They say you can't go home again, but in the late 1990s, writer Marv Wolfman was asked by Dark Horse Comics to team up with frequent collaborator Gene Colan on an all-new Dracula book. The duo were once responsible for one of the all-time best runs on a horror comic, Marvel's Tomb of Dracula, in the 1970s. Dark Horse was looking to capture lightning in a bottle a second time with an all-new mini-series, The Curse of Dracula, but the book didn't find a break-through audience at the time. Colan passed away in 2011, ending any continuation that this version of Dracula might have had.
So, historically speaking, this is already an interesting book - the re-uniting of a dream team to re-invent the iconic horror character that helped define their careers. The three issues have been collected into a new hardback edition by Dark Horse, perhaps as a show of respect to Wolfman and Colan, but I'd also imagine the comics market is more receptive to vampire books now than they were back in 1998. Regardless, for fans of the creators or the titular blood-sucker, this is a win.

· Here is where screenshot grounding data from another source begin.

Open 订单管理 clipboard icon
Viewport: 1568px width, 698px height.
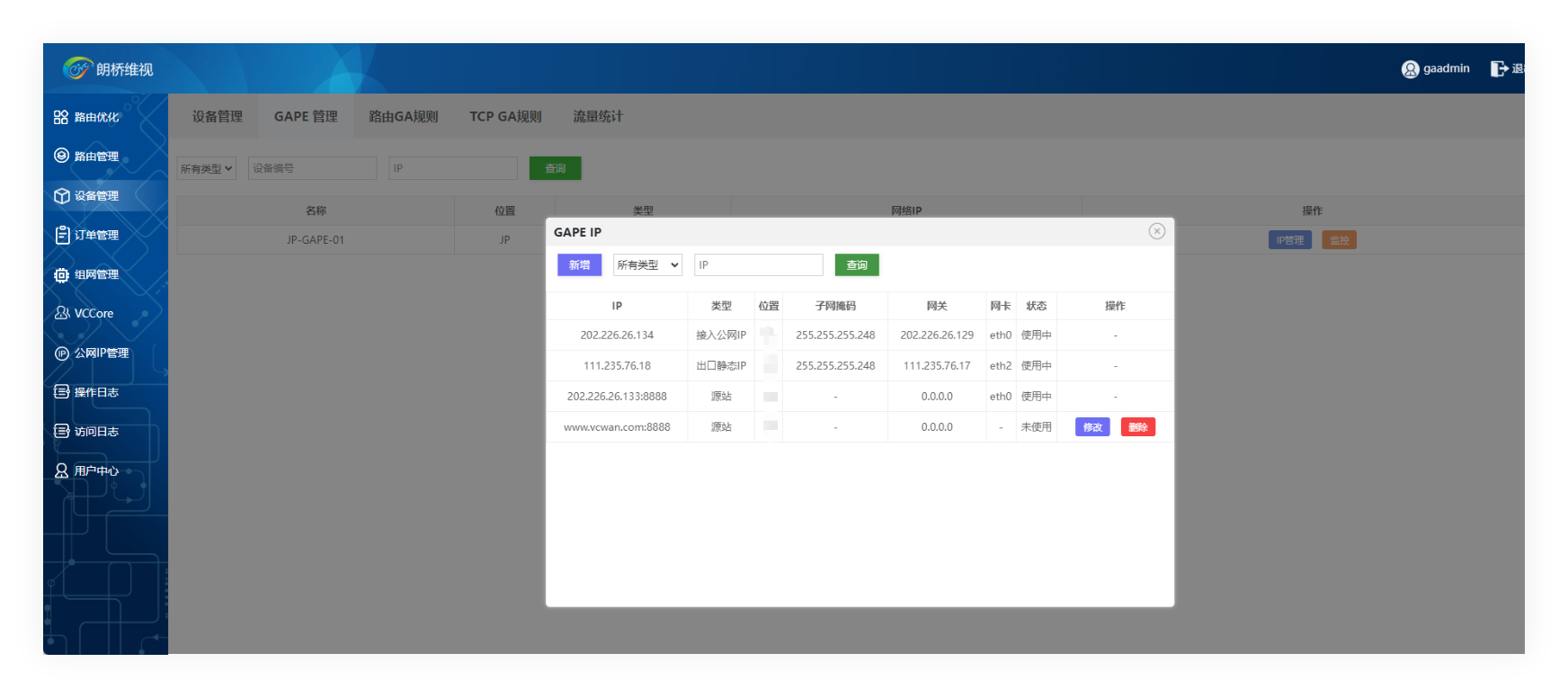(61, 235)
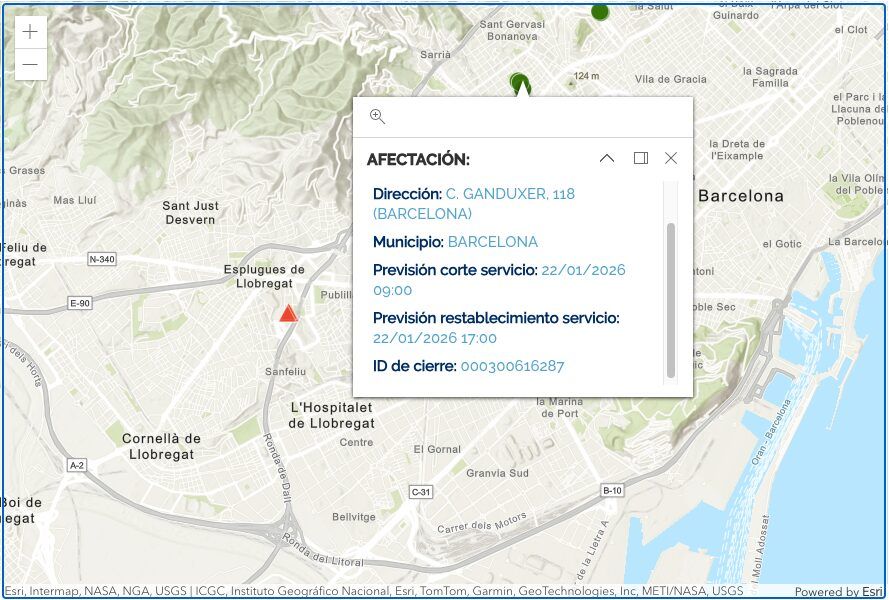This screenshot has width=889, height=600.
Task: Click green marker under popup pointer
Action: pyautogui.click(x=516, y=80)
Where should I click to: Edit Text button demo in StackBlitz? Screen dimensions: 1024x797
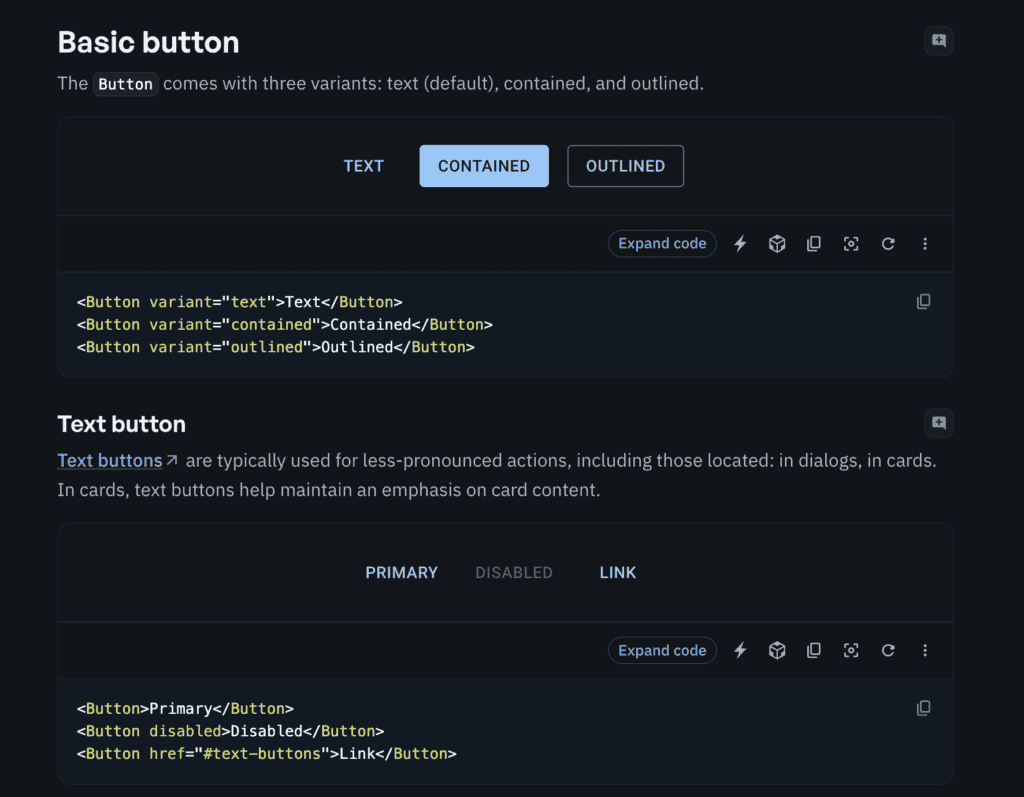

It's not as boldly different from Tomb of Dracula as Wolfman seems to think that it is, as outlined in his introduction to the book. Dracula himself has been updated into a younger-looking, hipper figure than Marvel's mustachioed menace, but Wolfman still assembles a core team of damaged-goods vampire hunters whose sole purpose in life is to vanquish the Prince of Darkness once and for all. By making it more contemporary, Wolfman changes Dracula's motivations somewhat, with political power, not the blood of innocents, driving his every decision.
Colan was 71 when he drew this, and clearly hadn't lost a bit of his magic. The art here is presented with modern computer coloring, but stripped of inks, allowing Colan's pencil marks to show through the mostly-blue palette. The artistic middle ground between impressionism and realism displayed here is uniquely Colan's. His figures are wispy sketches in perpetual motion, contained in skewed panels that are never aligned to a grid, yet the distinct faces of his characters and the moody lighting suggest the use of in-studio life models. At this age, his pages are still imbued with kinetic energy, and he's not afraid to get experimental when it comes to layout (one great panel with Dracula's head thrown back in a scream leads to a road spewing straight from his mouth to the scene of a driving car).
Wolfman feels slightly tentative as a writer here, despite more adult content than Marvel would allow in the 1970s, perhaps trying to straddle a line between creating something new while appealing to people who loved the old stuff (film critics have dubbed this "sequelitis"). The three issues collected here tell one story, but with a cliffhanger ending that I'm sure would've been explored in-depth had this series caught on with readers. If Wolfman could've found the balance between the old and the new that he was looking for, the book might've evolved into something really special for Dark Horse.
This is a worthy package, though, despite any whiffs of unfulfilled potential that linger around the book. The heroes are weird and flawed, Dracula is sexual and sinister, and Colan's art shines through every page. The older I get, the more I've come to appreciate him as an artist. Since we won't be getting any new work from Mr. Colan, it's up to Dark Horse to keep his memory alive through reprints like this one. I think they've done him proud.